It wouldn't look any different or make it possible to borrow more. The same limits would apply, imposed by the UK Treasury, as apply to borrowing through the UK's National Loans Fund which has been used previously.

Some borrowing would not be allowed through bonds. The capital borrowing limit is nearly £500m this year.

Issuing bonds is a normal activity for governments at many levels around the world.

In the US, states, cities and private road companies sell them. Private companies can issue bonds instead of going to banks for a loan.

As with your personal credit rating based on your financial history, a rating provides an indication for investors and lenders of how reliable the borrower is for repayment.

The surest bet for repayment has been a US Treasury bond, with UK gilts not far behind.

A developed economy with control of its currency does not default, though ratings can be cut slightly if there is political instability leading to budget uncertainty. Britain's credit rating was cut soon after the Brexit referendum.

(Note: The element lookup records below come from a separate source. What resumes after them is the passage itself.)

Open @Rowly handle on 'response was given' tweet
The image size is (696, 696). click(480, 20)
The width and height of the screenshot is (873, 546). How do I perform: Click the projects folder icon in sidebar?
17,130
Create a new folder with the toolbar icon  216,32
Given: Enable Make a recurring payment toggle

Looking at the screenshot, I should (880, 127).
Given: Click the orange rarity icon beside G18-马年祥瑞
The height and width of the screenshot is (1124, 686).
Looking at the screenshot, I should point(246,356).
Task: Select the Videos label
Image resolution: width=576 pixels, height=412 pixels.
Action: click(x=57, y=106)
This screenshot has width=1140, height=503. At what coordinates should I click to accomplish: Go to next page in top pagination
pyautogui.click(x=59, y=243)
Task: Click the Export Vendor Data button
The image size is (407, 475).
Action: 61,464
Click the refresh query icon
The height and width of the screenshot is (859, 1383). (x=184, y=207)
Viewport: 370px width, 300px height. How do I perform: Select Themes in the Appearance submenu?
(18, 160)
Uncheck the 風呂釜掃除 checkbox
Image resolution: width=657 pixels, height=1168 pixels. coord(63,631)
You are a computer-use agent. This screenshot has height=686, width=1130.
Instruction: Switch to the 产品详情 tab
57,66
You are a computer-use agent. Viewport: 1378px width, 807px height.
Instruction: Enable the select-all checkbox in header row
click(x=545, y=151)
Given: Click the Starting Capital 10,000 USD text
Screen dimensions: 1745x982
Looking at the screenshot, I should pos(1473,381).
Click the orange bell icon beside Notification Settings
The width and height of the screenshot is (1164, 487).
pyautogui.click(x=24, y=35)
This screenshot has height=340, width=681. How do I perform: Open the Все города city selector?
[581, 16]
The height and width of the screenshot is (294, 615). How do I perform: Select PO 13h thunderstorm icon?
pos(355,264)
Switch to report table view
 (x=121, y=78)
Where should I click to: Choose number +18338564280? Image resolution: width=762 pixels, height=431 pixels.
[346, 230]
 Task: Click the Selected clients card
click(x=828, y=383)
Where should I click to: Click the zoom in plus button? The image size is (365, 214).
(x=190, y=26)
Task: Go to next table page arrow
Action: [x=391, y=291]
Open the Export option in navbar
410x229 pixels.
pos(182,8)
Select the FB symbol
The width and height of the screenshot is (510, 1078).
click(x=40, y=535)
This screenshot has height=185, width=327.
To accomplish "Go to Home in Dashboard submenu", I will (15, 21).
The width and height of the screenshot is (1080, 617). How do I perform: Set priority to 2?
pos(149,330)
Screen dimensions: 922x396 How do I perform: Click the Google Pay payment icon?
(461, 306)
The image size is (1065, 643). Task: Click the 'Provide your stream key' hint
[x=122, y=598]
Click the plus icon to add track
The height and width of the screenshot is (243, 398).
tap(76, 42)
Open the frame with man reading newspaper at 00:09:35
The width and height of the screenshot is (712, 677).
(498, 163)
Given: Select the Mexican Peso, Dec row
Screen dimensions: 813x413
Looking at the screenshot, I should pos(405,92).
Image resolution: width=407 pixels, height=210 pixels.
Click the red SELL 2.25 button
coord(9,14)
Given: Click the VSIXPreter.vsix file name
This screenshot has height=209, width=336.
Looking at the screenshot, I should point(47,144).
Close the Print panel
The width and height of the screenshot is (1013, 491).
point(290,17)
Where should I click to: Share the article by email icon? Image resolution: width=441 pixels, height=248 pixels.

The credit ratings agencies don't always get their judgements right and were criticised for failing to reflect the underlying problems with banks ahead of the 2008 financial crunch.

They were criticised after that for having a conflict of interest - the borrower pays them to make that rating judgement.

What affects a country's credit rating?

Two of the credit ratings agencies - Moody's and Standard & Poor - have now made similar judgements that the Scottish government is as good a lending bet as the UK government.

They both reflect on the balanced budgets and relatively small debts at Holyrood, though they seem less aware that both are constraints imposed by the UK Treasury. Constraints Scottish ministers would prefer not to have.

They also indicate what might make ratings go up or down.

A change in the UK government rating, for instance, or failure to get to grips with the demographic challenge of rising health and social care costs facing Scotland.

And if there were moves towards independence, that would mean uncertainty and the potential for financial instability. So there would be downward pressure on ratings, implying that it would become more expensive to borrow.

Are bonds the best way to borrow money?

The Scottish government has previously said there could be circumstances where it's cheaper to borrow by issuing bonds than going through the National Loan Fund. But higher costs look more likely.

So far, the Scottish government is taking advice from accountants EY and is now engaging banks to act as brokers. It will need specialist lawyers.

The costs mount up when compared with the cost of using the National Loans Fund, in which Scottish government and local authority borrowing is bundled up in the UK's management of debt and regular bond issuance.

A further additional cost of bonds is something called the liquidity premium.

That is the increased risk to an investor of not finding a buyer if an investor wants to sell on the bonds they have bought. Bonds issued by smaller countries, in small quantities, carry more of that risk.

But the argument made by Scottish ministers is that there may be benefits that could outweigh the extra costs, and those benefits are attracting investors into Scotland and engaging with them about Scotland as a place to invest further.

The route to independence would also be smoothed by such relationships being developed and matured, rather than having to launch into issuing bonds on day one of independence when there would likely be questions about financial stability.

The Finance Secretary, Shona Robison, appeared to argue on BBC Radio Scotland that the new credit rating applies to the whole Scottish economy.

It does not. It's all about the Scottish government. Other investments, in property, companies or windfarms, have their own risk profiles and credit ratings.